When Was St. Petersburg Known as Petrograd and Leningrad?

How the Russians Renamed a City Three Times in a Century

St. Petersburg
Church on Spilled Blood. Amos Chapple / Getty Images

St. Petersburg is Russia's second-largest city after Moscow, and throughout history, it has been known by a few different names. In the more than 300 years since it was established, St. Petersburg has also been known as Petrograd and Leningrad, though it's also known as Sankt-Peterburg (in Russian), Petersburg, and just plain Peter.

The city has a population of about 5 million people. Visitors there take in the architecture, especially historic buildings along the Neva River and its canals and tributaries flowing in the city that connect Lake Ladoga to the Gulf of Finland. Being so far north, in the middle of summer, the city's daylight extends nearly 19 hours. Terrain includes coniferous forests, sand dunes, and beaches.

Why all of the names for a single city? To understand the many aliases of St. Petersburg, look no further than the city's long, tumultuous history. 

1703: St. Petersburg

Peter the Great founded the port city of St. Petersburg on the very western edge of Russia in 1703 in a marshy floodplain. Located on the Baltic Sea, he desired to have the new city mirror the great Western cities of Europe, where he had traveled while studying in his youth.

Amsterdam was one of the primary influences on the czar, and the name St. Petersburg has a distinctly Dutch-German influence.

1914: Petrograd

St. Petersburg saw its first name change in 1914 when World War I broke out. The Russians thought that the name sounded too German, and it was given a more "Russian-sounding" name.

  • The Petro start of the name retains the history of honoring Peter the Great.
  • The -grad portion is a common suffix used in a number of Russian cities and localities.

1924: Leningrad

It was only 10 years that St. Petersburg was known as Petrograd because in 1917 the Russian Revolution changed everything for the country, including the city's name. At the beginning of the year, the Russian monarchy was overthrown, and by year's end, the Bolsheviks had taken control. This led to the world's first communist government.

Vladimir Ilyich Lenin led the Bolsheviks, and in 1922 the Soviet Union was created. After Lenin's death in 1924, Petrograd became known as Leningrad to honor the former leader.

1991: St. Petersburg

Fast-forward through almost 70 years of the communist government to the fall of the USSR. In the years that followed, many places in the country were renamed, and Leningrad became St. Petersburg once again. Historical buildings saw renovation and rejuvination.

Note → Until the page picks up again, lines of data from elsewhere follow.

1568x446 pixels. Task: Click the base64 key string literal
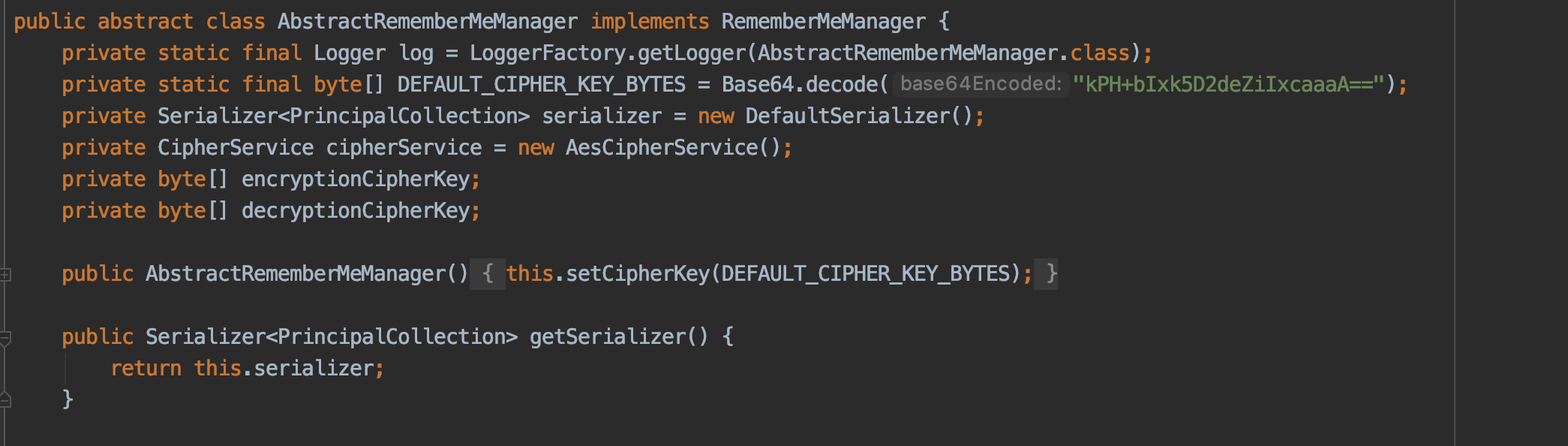point(1228,85)
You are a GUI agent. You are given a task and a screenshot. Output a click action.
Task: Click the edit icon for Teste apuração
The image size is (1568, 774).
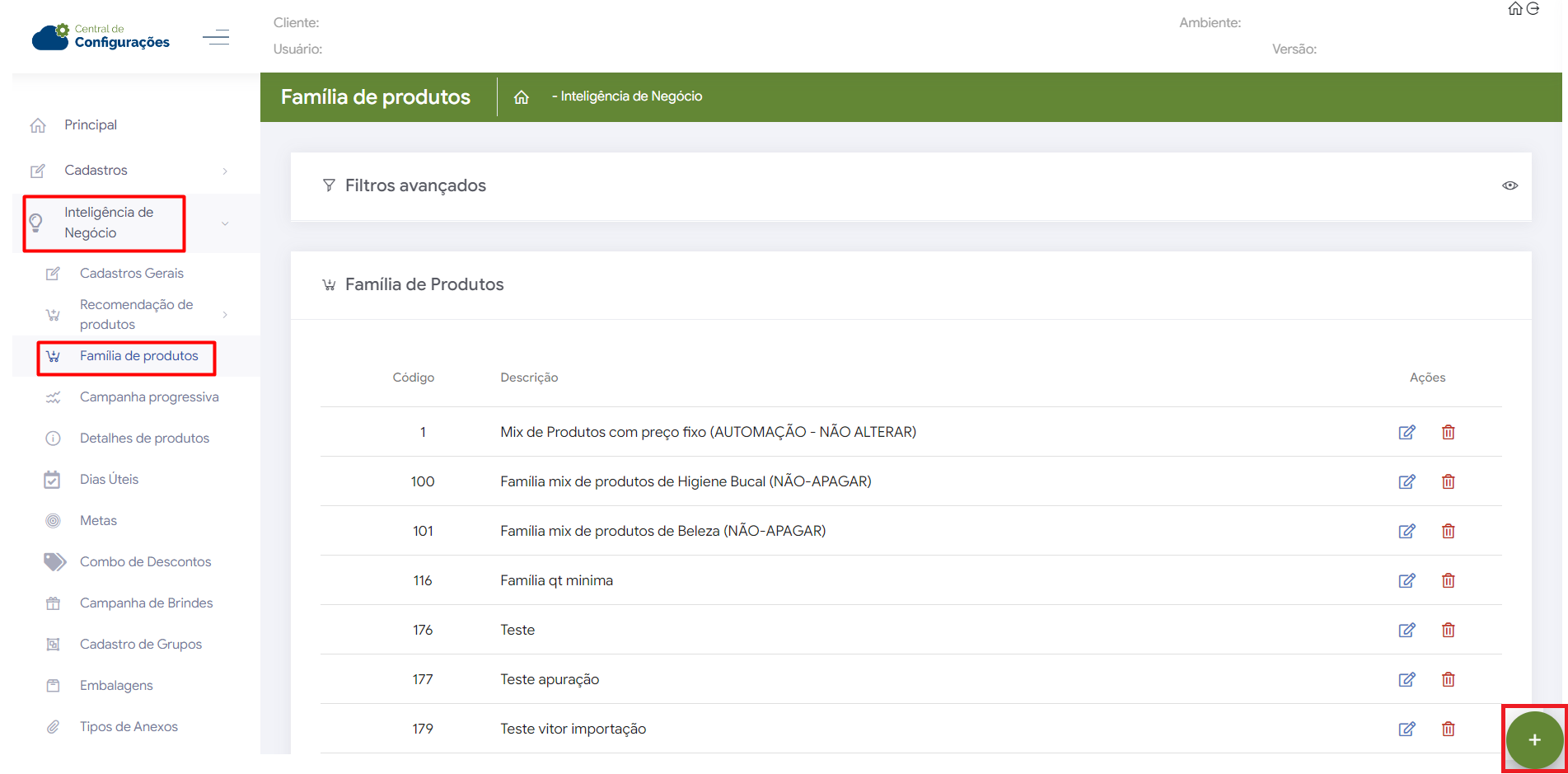pos(1407,679)
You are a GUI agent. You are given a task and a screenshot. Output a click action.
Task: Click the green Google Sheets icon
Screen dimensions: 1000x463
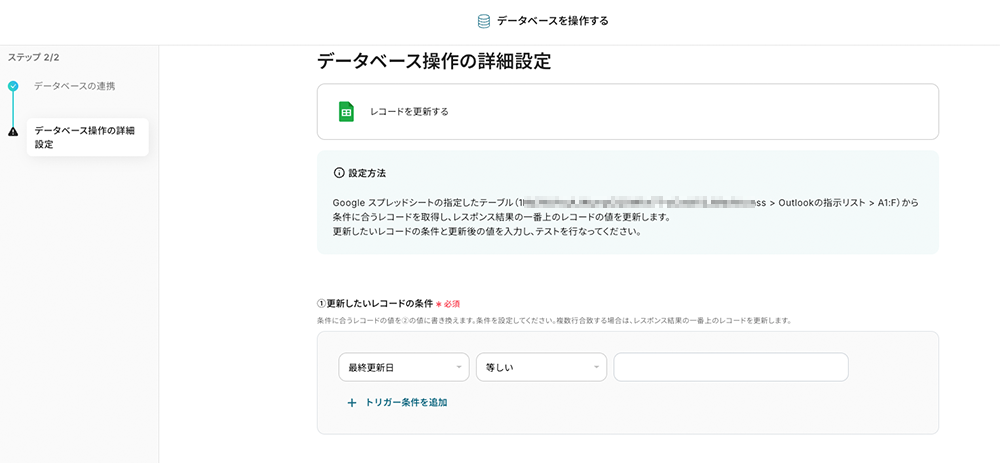[346, 111]
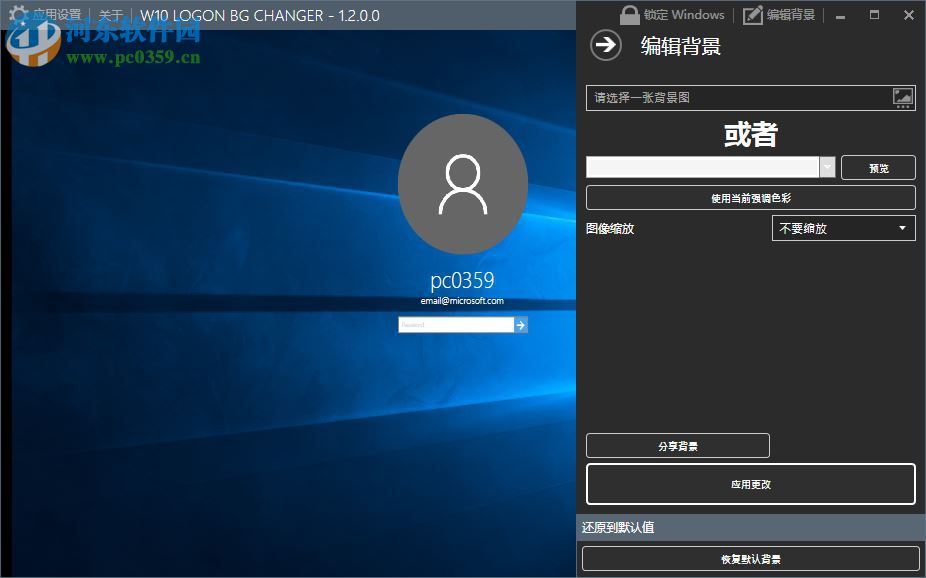Click the user avatar silhouette
Image resolution: width=926 pixels, height=578 pixels.
[463, 185]
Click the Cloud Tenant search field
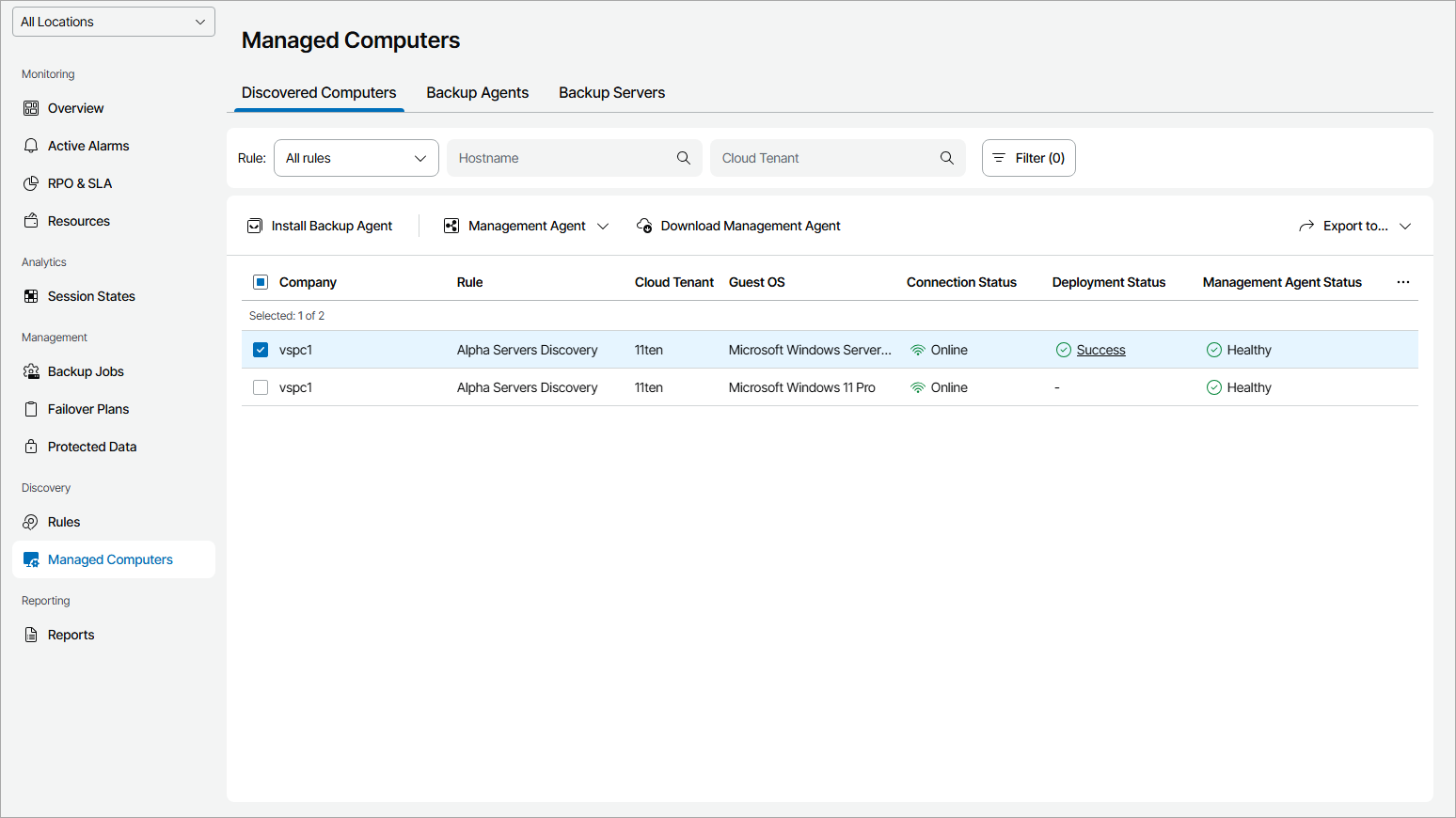The width and height of the screenshot is (1456, 818). click(x=826, y=158)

Changing the city name back to its original name did not come without controversy. In 1991, the citizens of Leningrad were given the opportunity to vote on the name change.

As reported in the New York Times at the time, some people saw restoring the city's name to St. Petersburg as a way to forget the decades of turmoil during communist rule and an opportunity to reclaim its original Russian heritage. The Bolsheviks, on the other hand, saw the change as an insult to Lenin.

In the end, St. Petersburg was returned to its original name, but you will still find some people who refer to the city as Leningrad.